● **DIRECTIONS FOR THIS TASK**:
Look through the records below, and copy out every line that holds the string "Antonio".

● **INFORMATION PROVIDED**:
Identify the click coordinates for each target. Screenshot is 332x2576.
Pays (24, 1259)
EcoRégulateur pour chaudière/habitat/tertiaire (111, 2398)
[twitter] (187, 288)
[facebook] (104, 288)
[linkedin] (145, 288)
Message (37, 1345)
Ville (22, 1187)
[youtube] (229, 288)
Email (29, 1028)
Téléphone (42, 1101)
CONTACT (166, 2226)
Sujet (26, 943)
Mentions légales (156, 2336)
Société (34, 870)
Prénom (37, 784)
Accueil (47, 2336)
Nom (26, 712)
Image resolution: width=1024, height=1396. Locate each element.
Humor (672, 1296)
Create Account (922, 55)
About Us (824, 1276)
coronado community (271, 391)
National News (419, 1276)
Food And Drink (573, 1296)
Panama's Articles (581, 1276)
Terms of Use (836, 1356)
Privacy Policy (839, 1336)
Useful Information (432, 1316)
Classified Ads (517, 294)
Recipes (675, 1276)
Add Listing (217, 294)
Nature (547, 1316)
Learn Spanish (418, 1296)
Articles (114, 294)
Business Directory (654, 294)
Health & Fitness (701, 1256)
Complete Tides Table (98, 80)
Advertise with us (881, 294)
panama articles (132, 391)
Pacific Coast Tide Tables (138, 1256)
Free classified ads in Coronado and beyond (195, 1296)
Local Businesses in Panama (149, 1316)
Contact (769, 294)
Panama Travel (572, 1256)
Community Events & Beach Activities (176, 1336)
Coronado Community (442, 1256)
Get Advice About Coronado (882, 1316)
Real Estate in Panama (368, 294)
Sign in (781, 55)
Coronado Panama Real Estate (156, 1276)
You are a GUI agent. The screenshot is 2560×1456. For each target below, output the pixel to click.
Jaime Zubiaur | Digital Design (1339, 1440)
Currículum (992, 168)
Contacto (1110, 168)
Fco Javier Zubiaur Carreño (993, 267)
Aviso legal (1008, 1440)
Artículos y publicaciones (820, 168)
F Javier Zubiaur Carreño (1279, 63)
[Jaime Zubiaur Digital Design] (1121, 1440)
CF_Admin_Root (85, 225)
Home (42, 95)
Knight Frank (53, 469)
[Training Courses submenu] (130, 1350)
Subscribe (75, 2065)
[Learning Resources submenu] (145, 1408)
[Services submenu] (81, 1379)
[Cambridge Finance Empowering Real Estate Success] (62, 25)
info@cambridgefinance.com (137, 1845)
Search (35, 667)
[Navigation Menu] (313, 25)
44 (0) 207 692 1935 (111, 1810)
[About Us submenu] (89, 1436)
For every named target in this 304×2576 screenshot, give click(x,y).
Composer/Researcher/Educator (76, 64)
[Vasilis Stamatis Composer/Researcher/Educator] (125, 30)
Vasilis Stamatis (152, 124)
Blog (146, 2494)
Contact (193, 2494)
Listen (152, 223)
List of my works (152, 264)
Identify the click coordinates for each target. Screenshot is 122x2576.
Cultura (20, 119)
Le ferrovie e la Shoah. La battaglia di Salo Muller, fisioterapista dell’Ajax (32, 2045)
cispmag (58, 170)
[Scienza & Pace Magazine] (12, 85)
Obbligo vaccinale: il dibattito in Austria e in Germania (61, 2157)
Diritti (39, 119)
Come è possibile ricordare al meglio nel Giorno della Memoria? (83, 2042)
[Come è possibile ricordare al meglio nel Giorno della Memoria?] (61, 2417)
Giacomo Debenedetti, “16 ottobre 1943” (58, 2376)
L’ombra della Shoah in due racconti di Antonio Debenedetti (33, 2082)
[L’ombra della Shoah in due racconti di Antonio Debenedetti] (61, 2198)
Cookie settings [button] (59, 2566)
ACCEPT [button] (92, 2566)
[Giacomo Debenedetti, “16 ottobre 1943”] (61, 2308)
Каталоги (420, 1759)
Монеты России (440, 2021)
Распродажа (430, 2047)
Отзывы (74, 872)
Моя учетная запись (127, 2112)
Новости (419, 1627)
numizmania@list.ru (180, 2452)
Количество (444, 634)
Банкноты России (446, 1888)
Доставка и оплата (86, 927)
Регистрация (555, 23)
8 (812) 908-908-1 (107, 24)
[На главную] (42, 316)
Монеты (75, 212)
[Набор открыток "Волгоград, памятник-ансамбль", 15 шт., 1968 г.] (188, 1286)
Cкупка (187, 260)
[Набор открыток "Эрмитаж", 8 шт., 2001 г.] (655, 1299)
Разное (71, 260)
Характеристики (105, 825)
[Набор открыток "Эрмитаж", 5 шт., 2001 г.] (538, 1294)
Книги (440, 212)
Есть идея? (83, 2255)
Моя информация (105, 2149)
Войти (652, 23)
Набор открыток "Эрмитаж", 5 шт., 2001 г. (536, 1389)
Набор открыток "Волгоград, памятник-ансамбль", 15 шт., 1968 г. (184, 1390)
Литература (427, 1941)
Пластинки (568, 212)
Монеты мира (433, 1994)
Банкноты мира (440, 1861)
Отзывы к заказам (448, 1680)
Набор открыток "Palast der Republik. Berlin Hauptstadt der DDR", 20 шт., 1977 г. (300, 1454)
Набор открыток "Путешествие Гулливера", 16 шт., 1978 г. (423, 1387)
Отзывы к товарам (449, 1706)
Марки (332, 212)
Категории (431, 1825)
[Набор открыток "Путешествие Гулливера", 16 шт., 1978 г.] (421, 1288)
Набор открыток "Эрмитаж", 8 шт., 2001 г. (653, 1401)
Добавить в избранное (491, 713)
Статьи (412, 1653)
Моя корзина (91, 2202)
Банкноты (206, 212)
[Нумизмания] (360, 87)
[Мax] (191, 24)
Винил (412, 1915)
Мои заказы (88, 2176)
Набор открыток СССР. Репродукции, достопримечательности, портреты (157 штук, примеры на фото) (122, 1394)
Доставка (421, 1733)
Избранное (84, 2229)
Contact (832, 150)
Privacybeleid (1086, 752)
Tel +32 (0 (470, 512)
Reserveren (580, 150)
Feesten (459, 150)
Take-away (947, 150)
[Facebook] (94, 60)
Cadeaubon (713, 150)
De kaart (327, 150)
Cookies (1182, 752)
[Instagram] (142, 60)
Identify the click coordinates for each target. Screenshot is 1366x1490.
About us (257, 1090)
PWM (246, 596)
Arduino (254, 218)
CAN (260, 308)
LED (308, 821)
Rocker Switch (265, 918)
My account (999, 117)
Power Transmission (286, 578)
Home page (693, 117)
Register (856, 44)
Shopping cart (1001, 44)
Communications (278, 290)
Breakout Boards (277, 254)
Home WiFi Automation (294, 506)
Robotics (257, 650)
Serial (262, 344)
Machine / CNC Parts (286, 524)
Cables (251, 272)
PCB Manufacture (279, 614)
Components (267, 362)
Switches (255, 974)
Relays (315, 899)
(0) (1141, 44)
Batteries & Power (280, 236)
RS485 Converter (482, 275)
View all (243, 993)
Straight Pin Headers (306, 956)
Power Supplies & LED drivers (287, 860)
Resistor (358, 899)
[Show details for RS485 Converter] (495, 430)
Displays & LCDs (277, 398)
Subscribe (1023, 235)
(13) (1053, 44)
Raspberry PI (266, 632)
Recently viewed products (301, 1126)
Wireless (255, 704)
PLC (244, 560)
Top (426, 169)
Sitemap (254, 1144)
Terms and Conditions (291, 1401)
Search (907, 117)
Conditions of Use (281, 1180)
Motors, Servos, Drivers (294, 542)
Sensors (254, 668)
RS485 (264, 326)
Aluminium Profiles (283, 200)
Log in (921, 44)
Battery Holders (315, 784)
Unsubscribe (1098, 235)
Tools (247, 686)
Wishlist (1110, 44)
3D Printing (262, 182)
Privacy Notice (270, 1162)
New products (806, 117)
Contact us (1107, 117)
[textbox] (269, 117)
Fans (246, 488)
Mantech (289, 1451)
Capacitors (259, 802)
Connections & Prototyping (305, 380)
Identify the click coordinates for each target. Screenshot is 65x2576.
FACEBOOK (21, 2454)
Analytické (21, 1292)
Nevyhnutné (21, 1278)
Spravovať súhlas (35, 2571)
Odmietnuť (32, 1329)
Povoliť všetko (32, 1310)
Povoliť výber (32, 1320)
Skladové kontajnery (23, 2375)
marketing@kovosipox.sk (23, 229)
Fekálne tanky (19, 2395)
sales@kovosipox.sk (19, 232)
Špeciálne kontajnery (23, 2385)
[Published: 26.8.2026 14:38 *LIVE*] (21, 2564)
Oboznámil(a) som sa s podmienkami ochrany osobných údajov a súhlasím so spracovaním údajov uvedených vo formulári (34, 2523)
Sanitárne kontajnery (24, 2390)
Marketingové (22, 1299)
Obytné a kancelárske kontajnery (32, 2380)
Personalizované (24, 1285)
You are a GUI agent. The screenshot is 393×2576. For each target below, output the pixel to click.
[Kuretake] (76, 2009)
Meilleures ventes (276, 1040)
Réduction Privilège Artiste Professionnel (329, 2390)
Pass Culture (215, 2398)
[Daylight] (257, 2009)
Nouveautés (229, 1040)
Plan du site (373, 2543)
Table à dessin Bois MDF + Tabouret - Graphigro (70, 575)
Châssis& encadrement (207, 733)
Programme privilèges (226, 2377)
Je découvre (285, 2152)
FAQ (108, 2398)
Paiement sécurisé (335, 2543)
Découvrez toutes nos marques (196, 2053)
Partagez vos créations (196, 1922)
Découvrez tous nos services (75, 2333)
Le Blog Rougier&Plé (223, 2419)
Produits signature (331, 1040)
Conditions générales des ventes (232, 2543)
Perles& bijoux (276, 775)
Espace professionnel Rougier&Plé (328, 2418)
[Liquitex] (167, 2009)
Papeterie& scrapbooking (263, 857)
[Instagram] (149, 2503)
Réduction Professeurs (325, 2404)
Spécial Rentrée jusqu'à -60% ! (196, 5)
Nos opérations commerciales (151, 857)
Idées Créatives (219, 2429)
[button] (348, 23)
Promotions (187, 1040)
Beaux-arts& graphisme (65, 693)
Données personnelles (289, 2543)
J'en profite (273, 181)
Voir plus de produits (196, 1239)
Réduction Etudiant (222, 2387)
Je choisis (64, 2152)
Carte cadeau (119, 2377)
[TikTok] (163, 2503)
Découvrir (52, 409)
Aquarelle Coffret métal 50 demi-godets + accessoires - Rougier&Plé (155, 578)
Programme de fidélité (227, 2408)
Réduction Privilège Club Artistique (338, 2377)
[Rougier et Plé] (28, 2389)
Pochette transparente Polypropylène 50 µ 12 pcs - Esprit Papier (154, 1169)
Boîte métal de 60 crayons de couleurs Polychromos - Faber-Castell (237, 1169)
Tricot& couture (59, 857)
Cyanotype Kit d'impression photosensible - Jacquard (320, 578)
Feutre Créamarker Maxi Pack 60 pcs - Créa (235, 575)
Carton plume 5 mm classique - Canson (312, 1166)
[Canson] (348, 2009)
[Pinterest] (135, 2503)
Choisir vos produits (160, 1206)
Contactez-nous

● **TASK ANSWER**:
L’ombra della Shoah in due racconti di Antonio Debenedetti (33, 2082)
[L’ombra della Shoah in due racconti di Antonio Debenedetti] (61, 2198)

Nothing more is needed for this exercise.